A inteligência da Prudentia é uma virtude e não se confunde com dotes de inteligência, digamos, de Q.I., porque só o homem bom consegue ter a inteligência que não distorce o real (pense-se, por exemplo, na dificuldade de ver a realidade por conta do medo).
Entre muitos outros pontos geniais da doutrina clássica, destacaria aqui seu critério para saber o que é bom: a realidade! Saber discernir, no emaranhado de mil possibilidades que esta situação me apresenta (que devo dizer a este aluno?, compro ou não compro?, devo responder a este mail? etc.), os bons meios concretos que me podem levar a um bom resultado e, para isto, é necessário um único requisito: ver a realidade.
Mas este ver a realidade é só uma parte da Prudentia; a outra parte, ainda mais decisiva (literalmente), é transformar a realidade vista em decisão de ação: de nada adianta saber o que é bom, se não há a decisão de realizar este bem...
A prudentia é assim a arte de exercer bem a liberdade.
Uma das mais perigosas formas de refutar a realidade é trocar essa fina arte de discernir o que a realidade exige, naquela situação concreta, por critérios operacionais rígidos, como os princípios religiosos. Em vez de se dar ao trabalho de discernir os casos, simplifica-se grosseiramente tudo em pecado.
No afã de libertar-se do peso da responsabilidade de decidir, o crente transfere o “abacaxi” para Deus (ou para o iluminado ministro de Deus). Certamente, Deus pode inspirar-nos em nossas dificuldades de decisão e a Ele devemos humildemente recorrer para pedir luzes e discernimento. O problema nisso, como em tudo, são os abusos.
Todo aquele que crê, está legitimado em pedir luzes a Deus para suas decisões ;o que não se pode é avalizar com a autoridade divina posições meramente temporais. A iluminação sobrenatural deve ser, caso queiramos fazer uso público dela, de tal ordem que torne visível para qualquer um a realidade de que se trata.
Outra atitude degeneraria em tirania, em teocracia.
Um exemplo nos ajudará a entender. O exemplo nos vem da própria Bíblia, do capítulo 13 do profeta Daniel. Dois anciãos, juízes (iníquos) de Israel, repelidos pela bela Susana em seus desejos adúlteros, vingam-se levantando contra ela o falso testemunho de adultério: “Vimos um jovem assim, assim, adulterando com ela no jardim etc.”. Quando a multidão já está preparada para aplicar à casta Susana a pena de morte por apedrejamento, Deus inspira ao jovem Daniel (cujo nome, aliás, significa, juiz de Deus) a defesa da inocente.
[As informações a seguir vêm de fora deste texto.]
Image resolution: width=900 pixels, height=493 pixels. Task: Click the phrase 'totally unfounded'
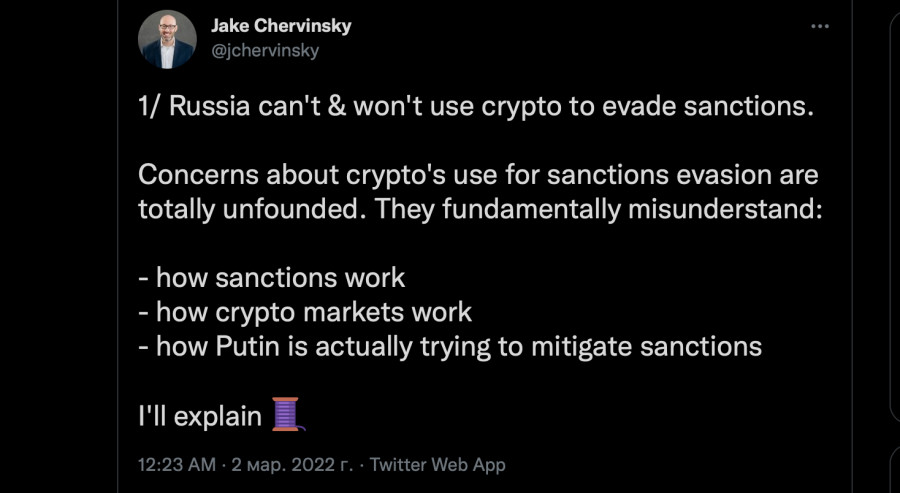pyautogui.click(x=253, y=209)
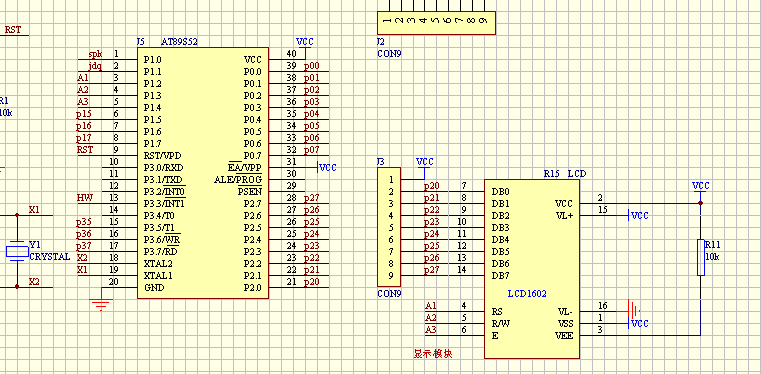
Task: Select the J3 CON9 connector body
Action: tap(389, 227)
Mas Daniel não afirma em nenhum momento sua iluminação sobrenatural. Apresenta argumentos humanos, que todos podem comprovar e evidenciam a injustiça daquele processo: interroga em separado, diante do povo, os juízes iníquos: “Debaixo de que árvore ela estava adulterando?” e ante a disparidade de respostas, torna-se evidente que estavam mentindo.
A base dos fanatismos, nunca é demais insistir, é o medo, sobretudo o medo à liberdade. Daí sua pretensão de erradicar a prudentia e, portanto, o risco da liberdade pessoal.
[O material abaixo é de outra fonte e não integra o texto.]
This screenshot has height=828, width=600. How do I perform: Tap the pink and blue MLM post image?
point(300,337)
A prudentia nos faz ver quem somos realmente, quem realmente é o ser humano em sua vocação e circunstância, visão que possibilita, por sua vez, a compreensão e a vivência de uma antropologia correta, a partir da qual podemos julgar com retidão se determinadas atitudes e idéias propostas por grupos religiosos correspondem àquilo que o próprio Criador espera de nós.
Certamente, Deus espera de nós um comportamento saudável, sem acanhamentos, sem o cultivo doentio de regras (e regrinhas) infindáveis que, como uma cerca de arame farpado, seria a proteção para criaturas incapazes de exercitarem ao máximo tudo aquilo que faz de nós seres incomparáveis dentro da Criação: a inteligência, a liberdade, a capacidade de amar, de criar, de brincar, de falar etc.
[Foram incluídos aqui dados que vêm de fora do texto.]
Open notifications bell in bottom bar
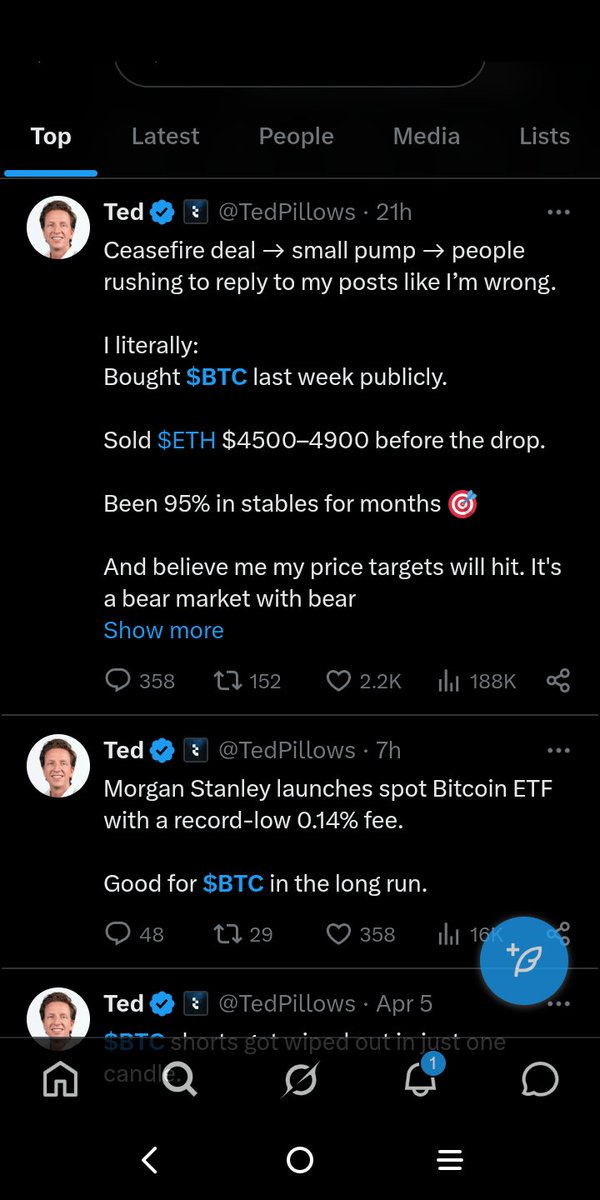The image size is (600, 1200). (x=420, y=1079)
Deus nos quer abertos para a realidade, para a beleza das coisas criadas, para a aventura divina da liberdade humana, e não acabrunhados pelo medo e, em última análise, cegos. Talvez com aquela cegueira suprema, denunciada por Jesus Cristo: “Se fôsseis cegos não teríeis pecado; mas vós mesmos dizeis ‘Nós vemos!’ e por isso vosso pecado permanece” (Jo 9, 41).